Anthony Littler, un funcionario público de 45 años, fue atacado brutalmente en un callejón cerca de la estación East Finchley. Recibió dos golpes en la cabeza y murió sin que se robaran sus pertenencias. Durante 42 años, el caso permaneció sin resolver, a pesar de varias investigaciones fallidas.
La Policía Metropolitana de Londres reabrió el caso y, en 2023, inició la Operación Snowpitch. Esta estrategia incluyó la instalación de dispositivos de escucha en la casa y vehículos de los hermanos Stewart, además de la infiltración de dos agentes encubiertos en la vida de Michael Stewart para obtener confesiones.
Los agentes encubiertos lograron que Michael revelara detalles del crimen, señalando a su hermano y a otros cómplices como responsables del ataque. Durante el juicio, la jueza Cutts destacó que el grupo atacaba a hombres homosexuales, aunque no había pruebas de que Littler fuera gay.

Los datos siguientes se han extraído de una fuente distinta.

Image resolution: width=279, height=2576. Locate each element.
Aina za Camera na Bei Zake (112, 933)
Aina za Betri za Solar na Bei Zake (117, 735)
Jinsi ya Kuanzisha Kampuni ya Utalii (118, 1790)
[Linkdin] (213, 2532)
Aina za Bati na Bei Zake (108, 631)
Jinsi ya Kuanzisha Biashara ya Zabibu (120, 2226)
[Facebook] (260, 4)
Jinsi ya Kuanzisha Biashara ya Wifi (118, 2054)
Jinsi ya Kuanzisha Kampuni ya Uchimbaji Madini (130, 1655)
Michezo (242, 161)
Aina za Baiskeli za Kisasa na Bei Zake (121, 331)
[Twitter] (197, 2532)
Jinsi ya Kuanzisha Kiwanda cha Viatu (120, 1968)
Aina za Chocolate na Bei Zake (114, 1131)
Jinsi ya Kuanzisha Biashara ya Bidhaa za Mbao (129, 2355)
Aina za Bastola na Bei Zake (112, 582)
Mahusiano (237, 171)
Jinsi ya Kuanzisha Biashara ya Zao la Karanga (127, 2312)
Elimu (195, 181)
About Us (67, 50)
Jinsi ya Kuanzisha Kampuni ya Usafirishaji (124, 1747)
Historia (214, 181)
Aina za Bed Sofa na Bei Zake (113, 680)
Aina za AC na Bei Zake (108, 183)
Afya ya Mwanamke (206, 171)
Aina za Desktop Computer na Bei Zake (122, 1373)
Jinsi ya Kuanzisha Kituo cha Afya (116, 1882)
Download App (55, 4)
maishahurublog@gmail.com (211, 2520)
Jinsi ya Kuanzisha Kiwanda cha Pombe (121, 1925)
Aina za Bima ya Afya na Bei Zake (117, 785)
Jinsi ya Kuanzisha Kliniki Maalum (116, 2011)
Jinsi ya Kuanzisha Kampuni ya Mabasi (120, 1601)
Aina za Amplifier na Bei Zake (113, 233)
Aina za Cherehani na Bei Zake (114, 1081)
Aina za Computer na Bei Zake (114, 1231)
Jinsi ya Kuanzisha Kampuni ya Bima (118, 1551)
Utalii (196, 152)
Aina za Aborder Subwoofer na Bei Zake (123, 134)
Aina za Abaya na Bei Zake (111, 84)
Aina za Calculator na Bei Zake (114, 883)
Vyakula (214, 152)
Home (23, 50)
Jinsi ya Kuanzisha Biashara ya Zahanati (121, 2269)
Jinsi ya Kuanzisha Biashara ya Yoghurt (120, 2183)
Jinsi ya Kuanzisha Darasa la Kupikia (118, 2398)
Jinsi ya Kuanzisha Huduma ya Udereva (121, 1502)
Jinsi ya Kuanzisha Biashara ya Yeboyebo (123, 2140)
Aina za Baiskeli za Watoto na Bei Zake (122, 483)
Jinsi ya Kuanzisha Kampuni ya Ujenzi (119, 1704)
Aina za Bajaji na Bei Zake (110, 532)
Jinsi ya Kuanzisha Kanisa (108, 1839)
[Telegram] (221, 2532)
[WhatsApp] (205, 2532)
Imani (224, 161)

Detalles de la investigación y operación encubierta
El inspector jefe Neil John explicó que la investigación fue compleja debido a la falta de pruebas físicas y testigos vivos. El equipo reconstruyó el caso con documentos antiguos y testimonios familiares, lo que permitió diseñar la operación encubierta que captó las confesiones clave.
Michael Stewart fue grabado admitiendo que su hermano y sus amigos atacaron a Littler durante un intento de robo. Además, un lapsus durante un interrogatorio lo situó en el lugar del crimen, confirmando su participación.
Impacto y consecuencias del caso resuelto
Para Patricia McLure, familiar de la víctima, la condena representa un alivio tras décadas de dolor. Aunque la justicia no puede devolver la vida a Anthony Littler, sí permite cerrar un capítulo oscuro y reconocer la verdad. Los hermanos Stewart enfrentarán penas mínimas de 10 y 15 años respectivamente.
Este caso destaca cómo la perseverancia policial y las técnicas encubiertas pueden resolver crímenes antiguos, incluso cuando la ciencia forense no aporta pruebas directas.